What is required: Continue the passage below on Nintendo's launch timing for its next console, picking up after its final sentence.

Quoted passage:
****************************************

I think Switch was a good lesson that, if the software's not ready, then pushing the launch back a few months to polish it can be a good choice in the long run. Unless the software they were polishing was 1-2 Switch, in which case maybe it wasn't such a good choice.
Let's say Nintendo were developing [redacted] with a targeted release of Q4 2023, and along the way a spanner (COVID) got thrown in the works, and launch software isn't quite where Nintendo wants it to be in early 2023. The situation is a bit different than it was for Switch. At that stage Nintendo had the 3DS, which had a healthy lineup for Q4 2016 regardless of the Switch launch, and the Wii U, which honestly was barely part of the equation by that stage. Now, though, the Switch, although declining in hardware sales, has a pretty healthy audience for software, and with cross-gen games and backwards compatibility, the Switch and [redacted] lineups are closely intertwined.

****************************************

Collected data:
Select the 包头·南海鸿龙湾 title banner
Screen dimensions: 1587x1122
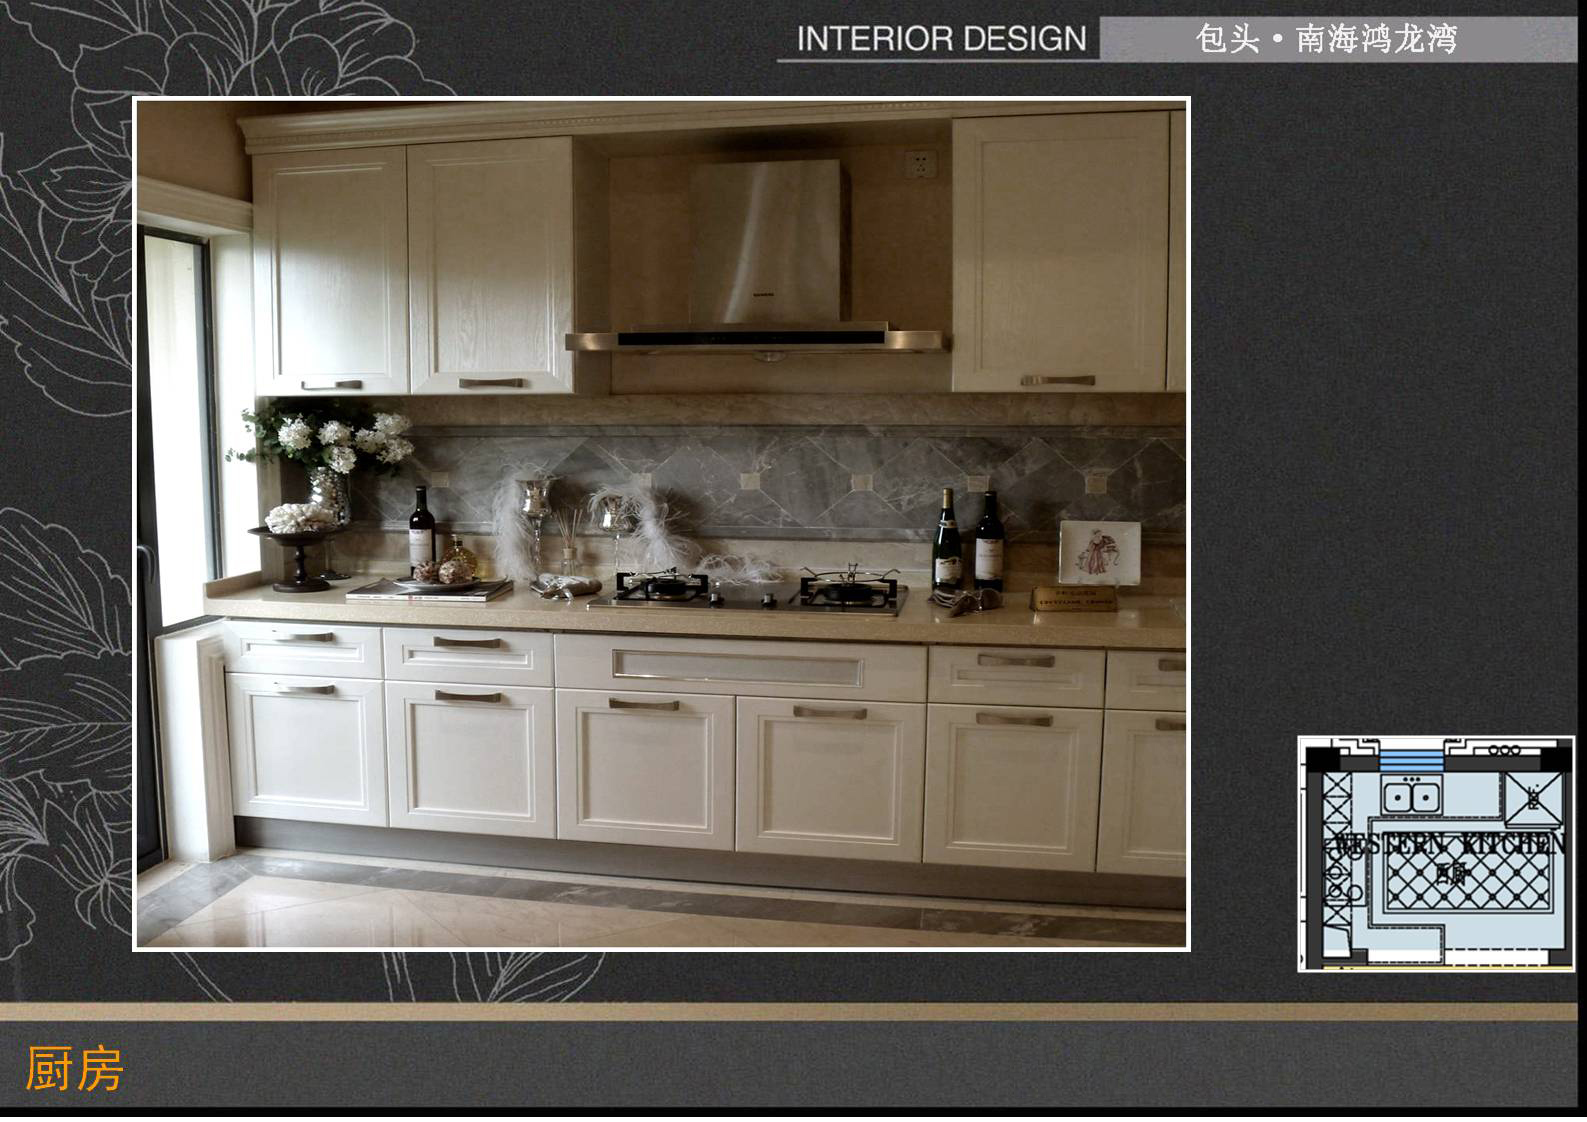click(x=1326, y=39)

****************************************

Result of the exercise:
If Nintendo had planned a suite of cross-gen titles as part of the launch window of [redacted], then they might be in the unusual position where delaying [redacted] could either mean either a weaker lineup for the Switch in Q4, or a weaker launch lineup for [redacted] when it does launch.
As an example, let's consider that one of Nintendo's planned releases for Q4 2023 is Mario's Pasta Simulator, where players can put all kinds of crazy ingredients on their pasta. This is planned as a cross-gen title, running perfectly fine on Switch, but with 4K graphics and ray tracing on [redacted] so that you can really appreciate the glisten of the cumin as you carefully shake it atop your pasta. Nintendo have to figure out what to do with Mario's Pasta Simulator. If they delay it alongside [redacted], then they're missing out on a big Switch holiday title at a time when Switch software sales are still very strong. If they decide to release it as a Switch title, then they've lost a big launch window title for [redacted]. They can of course still release an update for it with all the fancy [redacted] graphics they had planned, but a patch for an existing game isn't nearly as good a selling point for new hardware as a whole new game.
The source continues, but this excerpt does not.